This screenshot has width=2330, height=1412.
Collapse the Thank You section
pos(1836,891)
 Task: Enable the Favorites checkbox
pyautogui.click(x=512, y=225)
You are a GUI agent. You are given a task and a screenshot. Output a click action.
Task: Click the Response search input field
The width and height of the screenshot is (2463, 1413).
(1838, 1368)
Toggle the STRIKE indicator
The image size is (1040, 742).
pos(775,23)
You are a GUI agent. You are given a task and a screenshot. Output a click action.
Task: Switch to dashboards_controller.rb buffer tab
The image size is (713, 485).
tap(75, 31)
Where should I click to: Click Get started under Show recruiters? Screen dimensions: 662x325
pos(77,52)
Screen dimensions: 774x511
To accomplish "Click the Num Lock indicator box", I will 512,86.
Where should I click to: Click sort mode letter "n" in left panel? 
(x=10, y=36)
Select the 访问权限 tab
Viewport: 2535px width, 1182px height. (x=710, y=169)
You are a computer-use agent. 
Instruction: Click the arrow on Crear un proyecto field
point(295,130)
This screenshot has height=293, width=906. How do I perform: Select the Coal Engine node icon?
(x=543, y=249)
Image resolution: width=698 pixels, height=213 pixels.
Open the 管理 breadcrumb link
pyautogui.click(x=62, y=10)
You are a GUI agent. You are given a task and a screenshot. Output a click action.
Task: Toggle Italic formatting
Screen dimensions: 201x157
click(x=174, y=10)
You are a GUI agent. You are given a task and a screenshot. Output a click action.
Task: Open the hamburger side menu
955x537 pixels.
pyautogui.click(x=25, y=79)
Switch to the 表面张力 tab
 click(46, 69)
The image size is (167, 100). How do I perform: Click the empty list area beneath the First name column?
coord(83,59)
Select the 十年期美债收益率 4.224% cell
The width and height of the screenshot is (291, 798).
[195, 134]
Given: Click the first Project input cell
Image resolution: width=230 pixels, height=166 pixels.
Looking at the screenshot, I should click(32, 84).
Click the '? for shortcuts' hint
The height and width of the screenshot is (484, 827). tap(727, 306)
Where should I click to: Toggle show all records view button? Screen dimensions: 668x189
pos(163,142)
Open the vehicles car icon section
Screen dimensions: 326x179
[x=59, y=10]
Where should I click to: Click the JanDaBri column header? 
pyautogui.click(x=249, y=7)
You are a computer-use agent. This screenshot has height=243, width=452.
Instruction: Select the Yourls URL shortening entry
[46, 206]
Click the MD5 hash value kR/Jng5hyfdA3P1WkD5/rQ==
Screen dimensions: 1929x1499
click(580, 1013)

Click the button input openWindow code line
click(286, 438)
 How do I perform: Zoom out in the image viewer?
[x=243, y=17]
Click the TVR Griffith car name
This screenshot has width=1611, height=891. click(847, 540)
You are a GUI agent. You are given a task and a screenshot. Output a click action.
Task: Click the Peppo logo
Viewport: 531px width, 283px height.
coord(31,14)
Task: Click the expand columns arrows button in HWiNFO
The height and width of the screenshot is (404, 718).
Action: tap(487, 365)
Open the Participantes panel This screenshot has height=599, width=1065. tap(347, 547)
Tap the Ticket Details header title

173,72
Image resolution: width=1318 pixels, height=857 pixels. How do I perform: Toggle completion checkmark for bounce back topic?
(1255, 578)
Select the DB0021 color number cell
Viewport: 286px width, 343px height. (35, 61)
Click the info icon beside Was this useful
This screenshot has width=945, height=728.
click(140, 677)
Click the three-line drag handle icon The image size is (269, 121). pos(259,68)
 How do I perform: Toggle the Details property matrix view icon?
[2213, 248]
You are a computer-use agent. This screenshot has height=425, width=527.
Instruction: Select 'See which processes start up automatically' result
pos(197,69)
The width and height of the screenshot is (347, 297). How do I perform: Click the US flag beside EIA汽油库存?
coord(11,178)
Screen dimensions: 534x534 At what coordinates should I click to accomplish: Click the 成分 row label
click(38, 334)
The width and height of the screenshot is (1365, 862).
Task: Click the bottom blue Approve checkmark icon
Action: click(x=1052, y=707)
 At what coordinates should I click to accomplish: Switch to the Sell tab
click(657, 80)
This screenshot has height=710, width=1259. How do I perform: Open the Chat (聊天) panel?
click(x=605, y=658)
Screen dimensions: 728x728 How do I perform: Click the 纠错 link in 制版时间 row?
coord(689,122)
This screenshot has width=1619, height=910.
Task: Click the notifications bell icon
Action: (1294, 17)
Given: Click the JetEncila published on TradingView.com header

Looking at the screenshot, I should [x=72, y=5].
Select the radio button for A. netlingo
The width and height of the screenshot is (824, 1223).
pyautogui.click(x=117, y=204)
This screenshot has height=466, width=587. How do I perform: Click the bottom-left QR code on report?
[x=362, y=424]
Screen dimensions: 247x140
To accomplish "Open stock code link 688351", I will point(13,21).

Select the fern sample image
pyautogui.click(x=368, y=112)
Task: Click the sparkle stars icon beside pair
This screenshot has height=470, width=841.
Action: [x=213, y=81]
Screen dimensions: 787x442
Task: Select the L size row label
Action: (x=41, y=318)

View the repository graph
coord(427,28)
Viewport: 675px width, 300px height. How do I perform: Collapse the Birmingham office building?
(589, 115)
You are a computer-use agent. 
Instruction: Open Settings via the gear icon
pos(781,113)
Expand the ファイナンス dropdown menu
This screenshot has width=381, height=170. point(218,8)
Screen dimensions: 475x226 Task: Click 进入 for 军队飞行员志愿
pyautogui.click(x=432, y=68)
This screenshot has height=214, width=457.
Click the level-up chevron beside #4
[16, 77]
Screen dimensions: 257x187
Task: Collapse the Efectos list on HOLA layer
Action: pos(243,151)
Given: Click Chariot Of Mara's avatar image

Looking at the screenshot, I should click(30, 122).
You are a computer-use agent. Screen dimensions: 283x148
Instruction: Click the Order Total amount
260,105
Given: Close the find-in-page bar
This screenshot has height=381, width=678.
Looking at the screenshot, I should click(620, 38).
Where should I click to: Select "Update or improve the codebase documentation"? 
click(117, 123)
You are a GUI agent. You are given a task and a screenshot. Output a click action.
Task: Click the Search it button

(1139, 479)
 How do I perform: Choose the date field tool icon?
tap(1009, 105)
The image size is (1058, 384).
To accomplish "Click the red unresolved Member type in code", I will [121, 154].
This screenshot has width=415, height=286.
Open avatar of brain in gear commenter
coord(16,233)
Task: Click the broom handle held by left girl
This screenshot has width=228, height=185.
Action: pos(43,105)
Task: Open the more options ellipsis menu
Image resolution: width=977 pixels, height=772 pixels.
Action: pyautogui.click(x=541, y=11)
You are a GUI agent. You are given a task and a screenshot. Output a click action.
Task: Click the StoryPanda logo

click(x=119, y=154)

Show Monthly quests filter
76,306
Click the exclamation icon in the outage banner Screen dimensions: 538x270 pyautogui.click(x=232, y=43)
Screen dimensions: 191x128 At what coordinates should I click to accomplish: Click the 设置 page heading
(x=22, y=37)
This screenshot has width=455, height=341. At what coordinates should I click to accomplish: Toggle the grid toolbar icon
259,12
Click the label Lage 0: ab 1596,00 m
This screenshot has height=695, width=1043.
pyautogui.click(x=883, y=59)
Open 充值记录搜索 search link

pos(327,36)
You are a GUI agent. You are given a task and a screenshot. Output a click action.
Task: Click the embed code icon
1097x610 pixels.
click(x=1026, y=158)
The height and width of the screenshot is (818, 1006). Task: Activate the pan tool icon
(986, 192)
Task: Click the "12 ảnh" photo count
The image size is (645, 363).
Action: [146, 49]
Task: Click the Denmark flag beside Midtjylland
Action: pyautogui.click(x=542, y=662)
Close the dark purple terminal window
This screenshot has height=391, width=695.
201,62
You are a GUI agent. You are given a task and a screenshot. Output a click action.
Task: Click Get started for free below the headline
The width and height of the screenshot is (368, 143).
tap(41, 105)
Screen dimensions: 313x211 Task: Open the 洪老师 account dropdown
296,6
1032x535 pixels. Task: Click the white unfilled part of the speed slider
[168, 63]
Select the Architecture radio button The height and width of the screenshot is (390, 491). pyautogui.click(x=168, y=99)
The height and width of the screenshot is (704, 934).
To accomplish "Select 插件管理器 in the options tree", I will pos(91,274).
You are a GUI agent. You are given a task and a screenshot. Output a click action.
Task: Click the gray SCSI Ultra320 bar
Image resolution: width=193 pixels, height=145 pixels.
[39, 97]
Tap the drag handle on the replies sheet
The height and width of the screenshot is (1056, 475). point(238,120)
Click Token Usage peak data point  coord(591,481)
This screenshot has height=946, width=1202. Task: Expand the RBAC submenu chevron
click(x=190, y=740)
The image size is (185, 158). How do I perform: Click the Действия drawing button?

• [TASK INSTRUCTIONS]:
Can you write out the lines starting at the first one and ending at the one containing "pyautogui.click(x=512, y=225)", swapping "Favorites" for "Bookmarks" and leaving everything else as it is?

• [EXERCISE SOLUTION]:
This screenshot has width=2330, height=1412.
Collapse the Thank You section
pos(1836,891)
 Task: Enable the Bookmarks checkbox
pyautogui.click(x=512, y=225)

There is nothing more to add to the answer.